EXCERPTED PASSAGE:
--------

Thank you also to the newspapers (Oran and Reporter) who give us the opportunity to share our stories with their readers and help bring about an understanding of what we do and a glimpse into the life of the people of Zambia.  

Inverness County Cares (ICC) is a local charitable organization, founded in 2012 and based in Inverness County, NS, Canada. ICC works in partnership with Chalice.ca, a Canadian charity, based in Bedford, Nova Scotia. Chalice provides guidance and assistance to help ICC provide a better life for the children at the Kawambwa schools. The Kawambwa Project involves supporting two schools for albino and visually impaired students, in Northern Zambia. Inverness County Cares always welcomes new members. Individuals who wish to donate, can use the donate button on our website   https://invernesscountycares.com When using E-transfer, please include your mailing address for CRA tax receipts and a thank you message.   E-transfer address:  invernesscountycares@gmail.com or send a cheque to Inverness County Cares, 5414 Route 19, Judique, NS, Canada, B0E1P0. Taxation receipts provided.

 

Life and Work in Zambia

In Zambia, technology is scarce but skill, creativity and an unstoppable work ethic are abundant. The people here accomplish extraordinary things with the simplest of tools and a whole lot of fortitude.

--------

DATASET RECORDS:
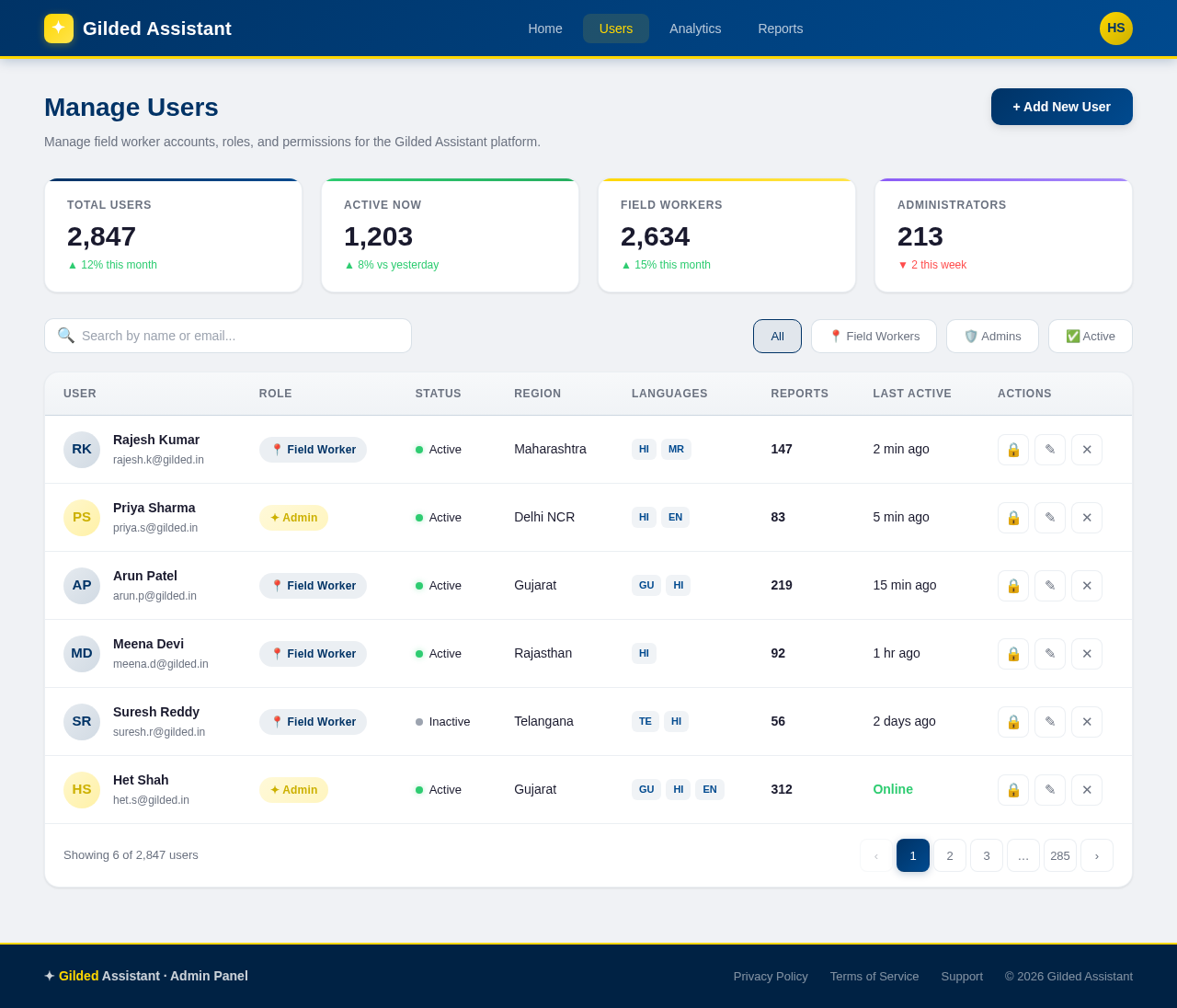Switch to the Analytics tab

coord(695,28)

--------

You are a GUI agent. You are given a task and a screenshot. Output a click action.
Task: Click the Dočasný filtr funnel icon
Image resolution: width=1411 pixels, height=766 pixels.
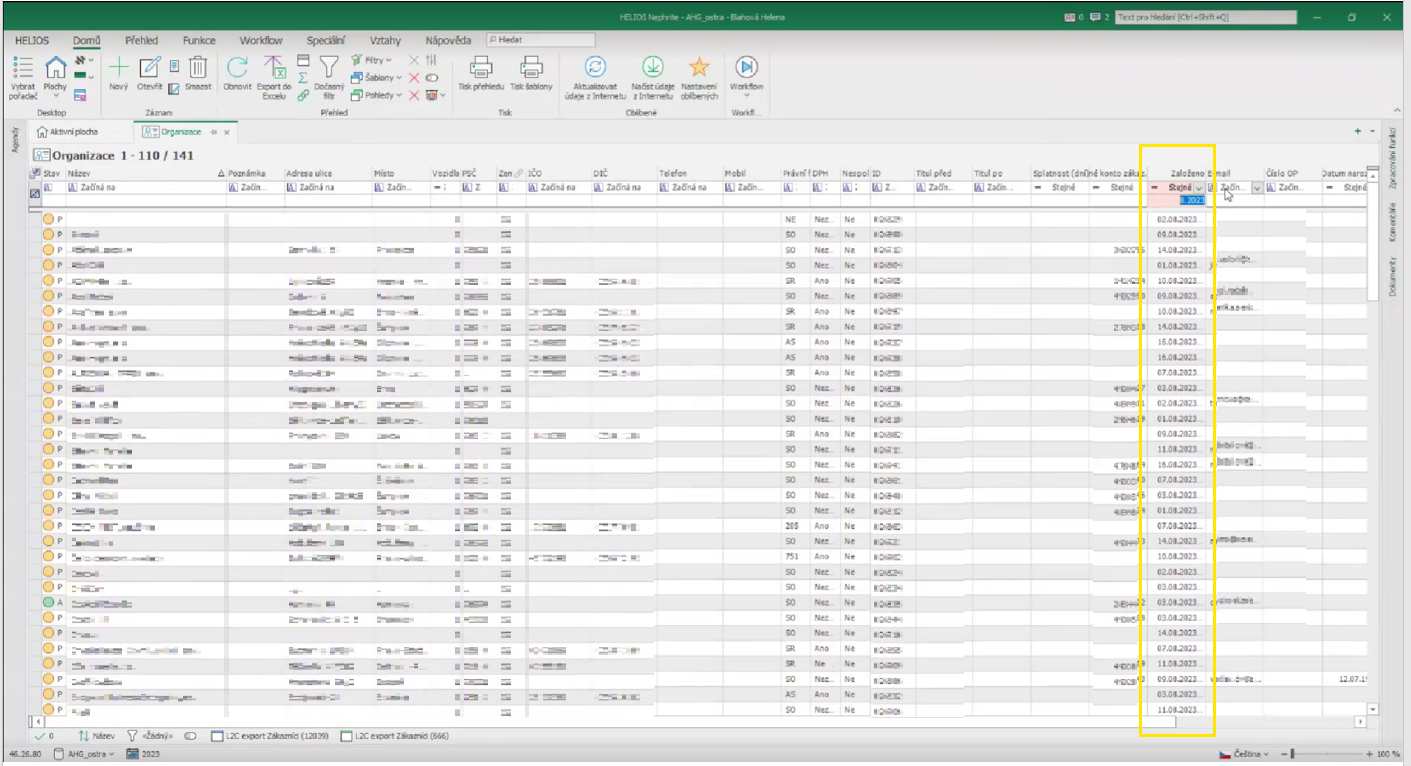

--------

TASK GOAL:
Copy the passage about Inverness County Cares again, starting with "Inverness County Cares (ICC)" and going on through "Taxation receipts provided.", and swap "partnership" for "collaboration".

RESPONSE:
Inverness County Cares (ICC) is a local charitable organization, founded in 2012 and based in Inverness County, NS, Canada. ICC works in collaboration with Chalice.ca, a Canadian charity, based in Bedford, Nova Scotia. Chalice provides guidance and assistance to help ICC provide a better life for the children at the Kawambwa schools. The Kawambwa Project involves supporting two schools for albino and visually impaired students, in Northern Zambia. Inverness County Cares always welcomes new members. Individuals who wish to donate, can use the donate button on our website   https://invernesscountycares.com When using E-transfer, please include your mailing address for CRA tax receipts and a thank you message.   E-transfer address:  invernesscountycares@gmail.com or send a cheque to Inverness County Cares, 5414 Route 19, Judique, NS, Canada, B0E1P0. Taxation receipts provided.